DIRECTIONS
Revise the lines from the one containing "Click the blue Login heading text" to the one containing "coord(945,238)" by replacing "Login" with "Sign In" and leaving everything else unchanged. Omit the pictures from your answer.

INFORMATION GIVEN
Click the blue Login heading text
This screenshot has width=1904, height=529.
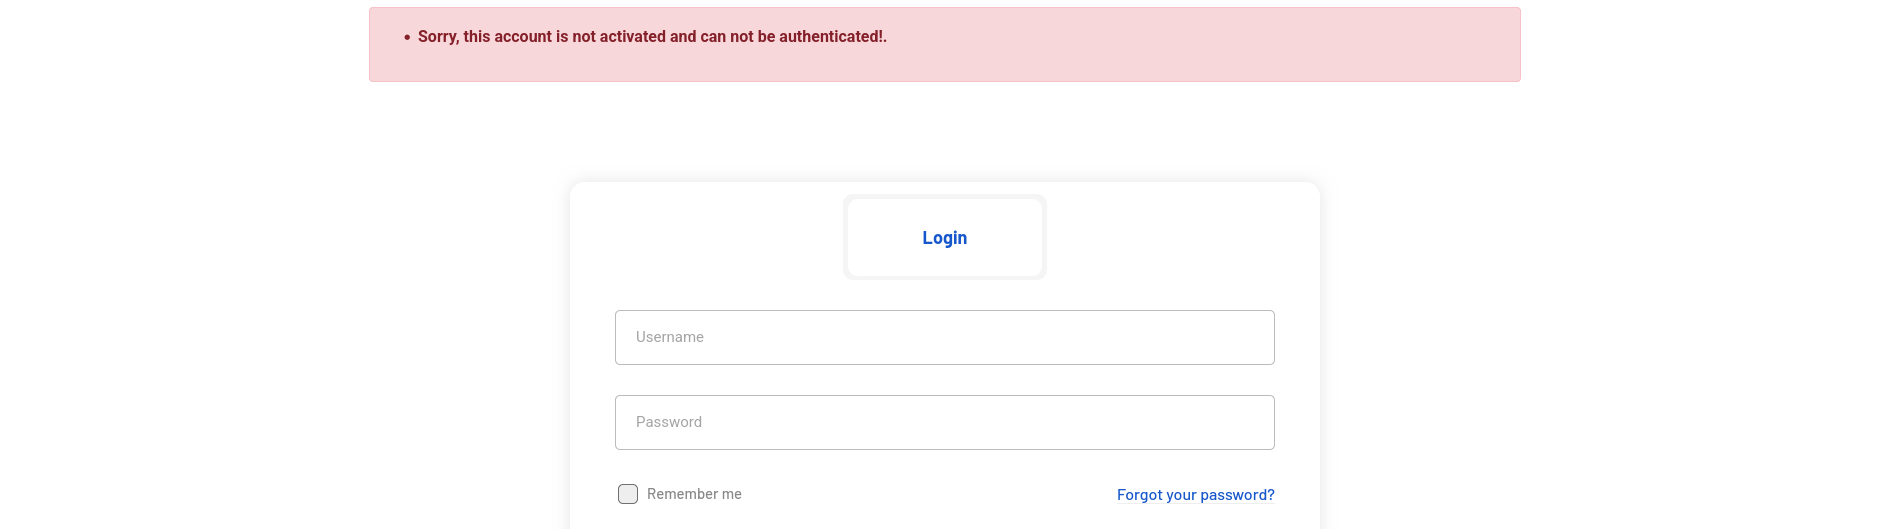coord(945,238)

...

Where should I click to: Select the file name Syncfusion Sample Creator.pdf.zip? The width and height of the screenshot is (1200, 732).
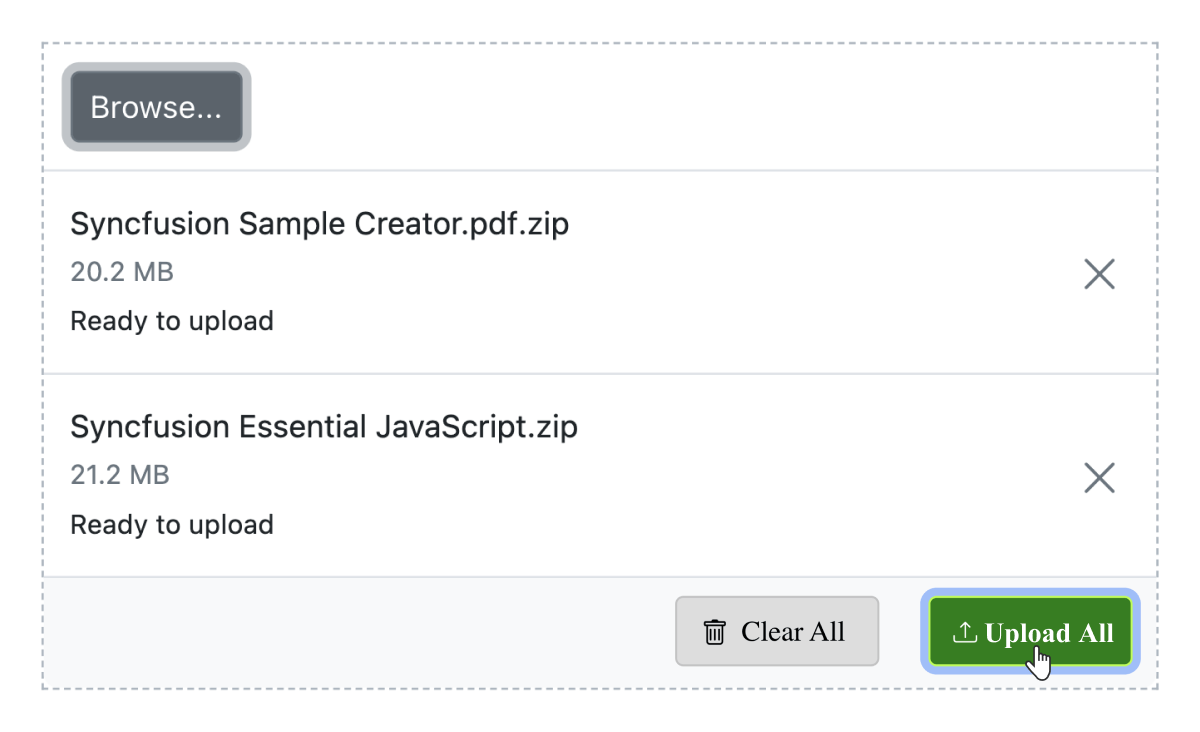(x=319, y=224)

---

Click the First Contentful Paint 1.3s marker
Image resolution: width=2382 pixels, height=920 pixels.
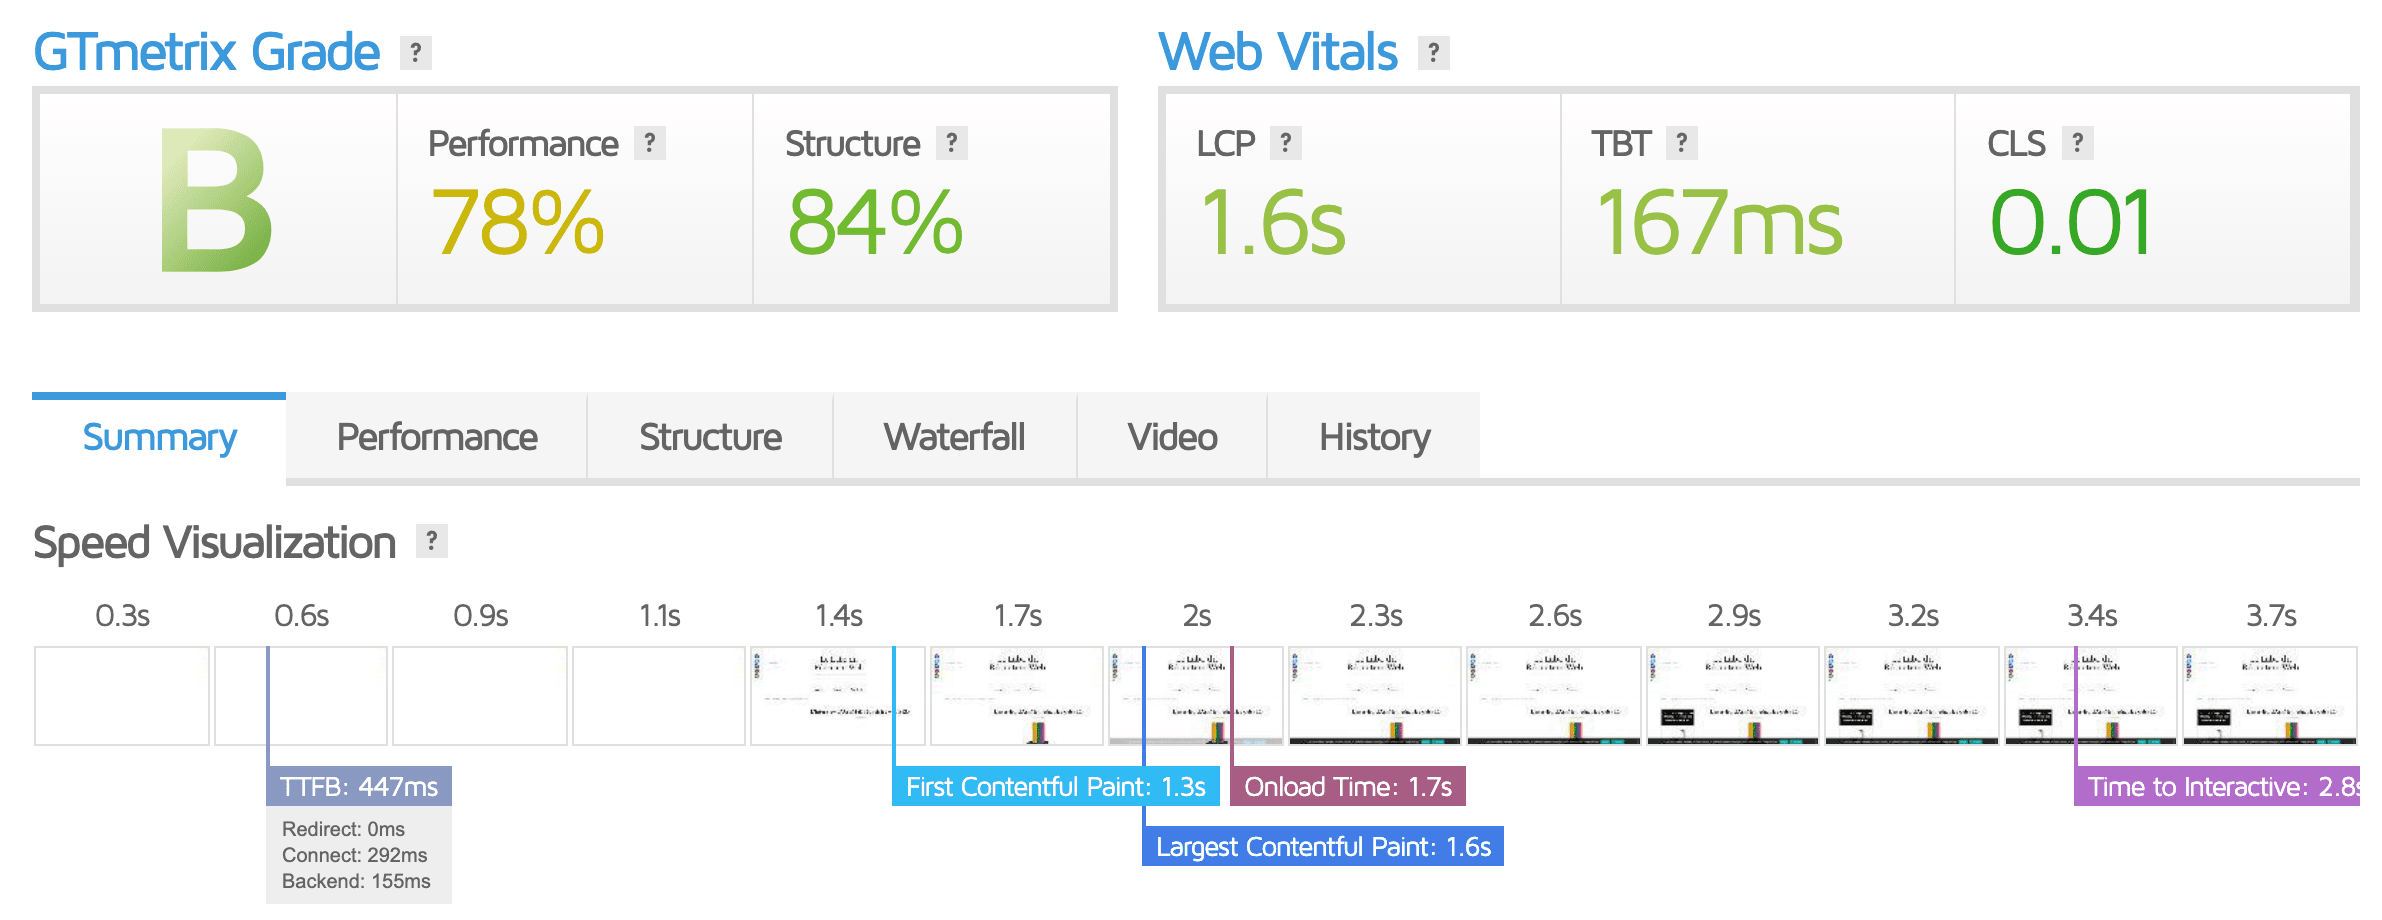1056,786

OUTPUT OF THE EXERCISE
Click the blue Sign In heading text
This screenshot has width=1904, height=529.
coord(945,238)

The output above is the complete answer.